If we apply dual ascend method to our modified problem $\eqref{eq:modified_primal_problem}$ (so the Lagrangian function is $L_\rho$) and set step size $\alpha = \rho$, we get the method of multipliers to solve $\eqref{eq:primal_problem}$:
\[\begin{align*} x^* &\leftarrow \arg \min_x L_\rho(x, y^k) \\ y^{k+1} &\leftarrow y^k + \rho (Ax^* - b) \end{align*}\]Alternating Direction Method of Multipliers (ADMM)
To decompose the original problem $\eqref{eq:primal_problem}$ into two blocks, we consider the following problem
\[\begin{align} \begin{split} \min &f(x) + g(z) \\ s.t. &Ax + Bz = c \end{split}\label{eq:admm_primal_problem} \end{align}\]and we have the augmented Lagrangian function
\[\begin{equation*} L(x, z, y) = f(x) + g(z) + y^T(Ax + By - c) + \frac{\rho}{2}\|Ax + By - c\|_2^2 \end{equation*}\]If we directly apply the method of multipliers to the above problem $\eqref{eq:admm_primal_problem}$, we get
\[\begin{align*} (x^*, z^*) &\leftarrow \arg \min_{x, z} L_\rho(x, z, y^k) \\ y^{k+1} &\leftarrow y^k + \rho (Ax^* + Bz^* - c) \end{align*}\]Here we jointly minimize $x$ and $z$ in the first step.
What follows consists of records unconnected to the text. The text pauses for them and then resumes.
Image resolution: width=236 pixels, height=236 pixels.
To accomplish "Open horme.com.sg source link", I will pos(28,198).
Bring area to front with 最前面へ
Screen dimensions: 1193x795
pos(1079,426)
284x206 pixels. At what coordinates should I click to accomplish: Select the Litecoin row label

The trick is, we can consider to minimize $x$ and $z$ sequentially as below
\[\begin{align*} x^* &\leftarrow \arg \min_x L_\rho(x, z^k, y^k) \\ z^* &\leftarrow \arg \min_z L_\rho(x^*, z, y^k) \\ y^{k+1} &\leftarrow y^k + \rho (Ax^* + Bz^* - c) \end{align*}\]then we get ADMM.
Reference
- Boyd, Stephen. “Distributed Optimization and Statistical Learning via the Alternating Direction Method of Multipliers.” Foundations and Trends® in Machine Learning 3, no. 1 (2010): 1–122. https://doi.org/10.1561/2200000016.
- Nocedal, Jorge, and Stephen J. Wright. Numerical Optimization. 2nd ed. Springer Series in Operations Research. New York: Springer, 2006.